The topic for this year’s World Robot Olympiad (WRO) is Smart Cities. Young robotics enthusiasts are tasked with coming up with devices fitting into the concepts of smart education, smart workplaces, and other innovations in the field of intelligent urban management. 

Comprised of first-year students Levon Pogosov and Daniil Nechaev and a Presidential Lyceum №239 graduate Maksim Mikhaylov, the team of ITMO University’s Youth Robotics Laboratory competed in the Open category in the Senior High age group. They decided to develop a solution combining two of the competition’s categories: smart education and smart workplace, creating LEGO Education Helper: a light source-equipped smart table which cleans itself on its own. 

Because LEGO Mindstorms serves as the official platform of the robotics competition, the majority of robots presented here are created from these famous multicolored blocks.

ITMO University's booth at the Russian Robot Olympiad
ITMO University's booth at the Russian Robot Olympiad

“In the Open category, which our team traditionally competes in, we had the opportunity to use something other than LEGO, but we decided to stay true to the gear offered by our partners. LEGO often is the tool that young robotics aficionados start their journey with, and we tried to reflect this in our project of a smart work table for school students,” shares Igor Lositskiy, the head of ITMO University’s Youth Robotics Laboratory. 
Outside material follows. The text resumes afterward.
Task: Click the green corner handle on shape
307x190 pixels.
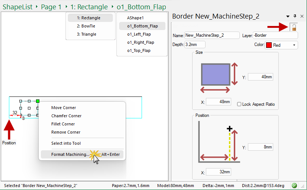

ITMO star team’s (all the participants are champions of international competition in robotics) project represents a new take on a typical school space. The limelight was on the table: a school desk with a lamp. According to the project’s authors, the latter was inspired by the famous desk lamp which adorns the logo of the Pixar animation studio. As the team assembled the lamp from scratch, it has a somewhat unusual dome made from a ramen noodles packaging. 

The table is cluttered with small LEGO parts of different format: they represent the litter that a school student forgot to tidy up, hastily leaving the classroom for a break. Mindful of that, the lamp suddenly comes to life, transforming into a robot that gives the table a thorough clean, putting all the parts into different sections of a special box based on their color and form. In an instant, the desk is spotlessly clean, as is the blackboard behind it, which was scrubbed by a special eraser robot. Clad in a LEGO casing, the latter independently identifies the writing that needs to be erased based on pre-set parameters. 
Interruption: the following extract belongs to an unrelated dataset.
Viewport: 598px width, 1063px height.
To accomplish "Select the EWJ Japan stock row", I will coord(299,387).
Daniil Nechaev and Levon Pogosov
Daniil Nechaev and Levon Pogosov

“The topic of WRO-2019 was announced in the middle of January. It took us around two months to develop the smart table. One month was spent on discussing the overall concept; we wanted to surprise the judges,” says the team’s coach Igor Lositskiy. “You can launch the clean-up system either through using a timer (for example, setting it to the end of a lesson) or by pressing a special button on the table. All this sets the lamp in motion; it then scans the table freely moving alongside it thanks to a special ledge, identifying the parts present as it goes. Using a neural network, the lamp classifies a part, captures it and puts it back where it belongs.”

The capture of small parts is effected via a robotics lifehack well-known to all robotics buffs: the so-called coffee gripper, or a ball filled with ground coffee beans. These allow the contraption to gently close in on small parts of different forms and lift them up thanks to the vacuum effect created. The LEGO Education Helper operates on the same if slightly modified mechanism.
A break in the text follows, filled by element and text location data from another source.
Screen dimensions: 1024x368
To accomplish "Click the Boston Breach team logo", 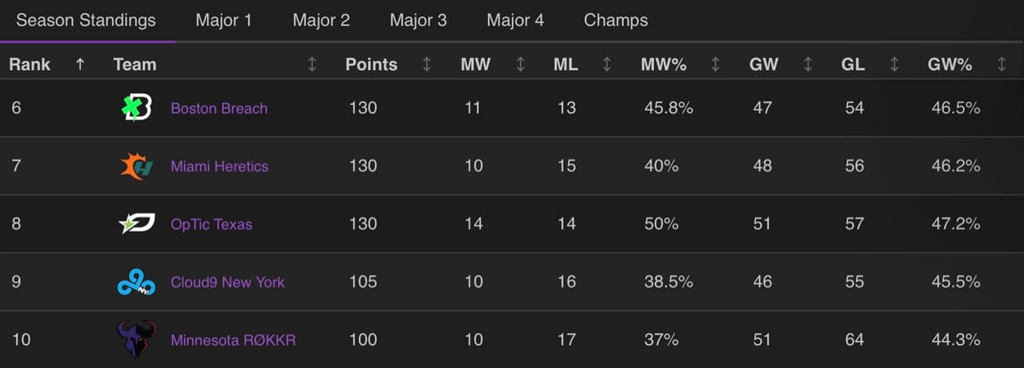I will (x=136, y=108).
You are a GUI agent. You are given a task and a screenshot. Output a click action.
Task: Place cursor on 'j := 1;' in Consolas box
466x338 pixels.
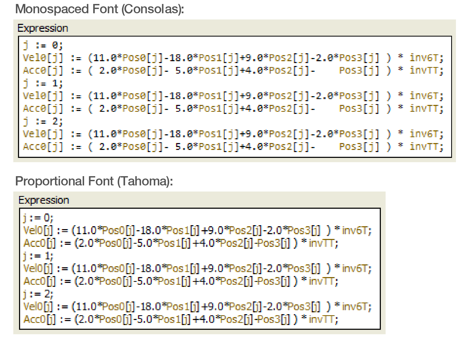(43, 84)
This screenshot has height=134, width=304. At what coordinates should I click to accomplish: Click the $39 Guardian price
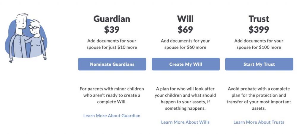(112, 30)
The awards ceremony of the 2019 Russian Robot Olympiad
The awards ceremony of the 2019 Russian Robot Olympiad

The project received high marks from the judges panel, who singled it out among the 12 devices competing in the category. A special committee will then select the participants who will represent Russia on the international stage of the World Robot Olympiad. Only four Russian projects can go on to compete in the international competition, and those don’t necessarily have to be the winners or prize winners of the national stage. The committee will announce its final decision in September of 2019. Right now, ITMO University’s team is planning to improve the visual appearance of their creation and add in a couple of new features. 

The international stage of the 2019 World Robot Olympiad will take place on November 8-10 in the city of Győr in Hungary. It will be the first time that Hungary hosts the competition.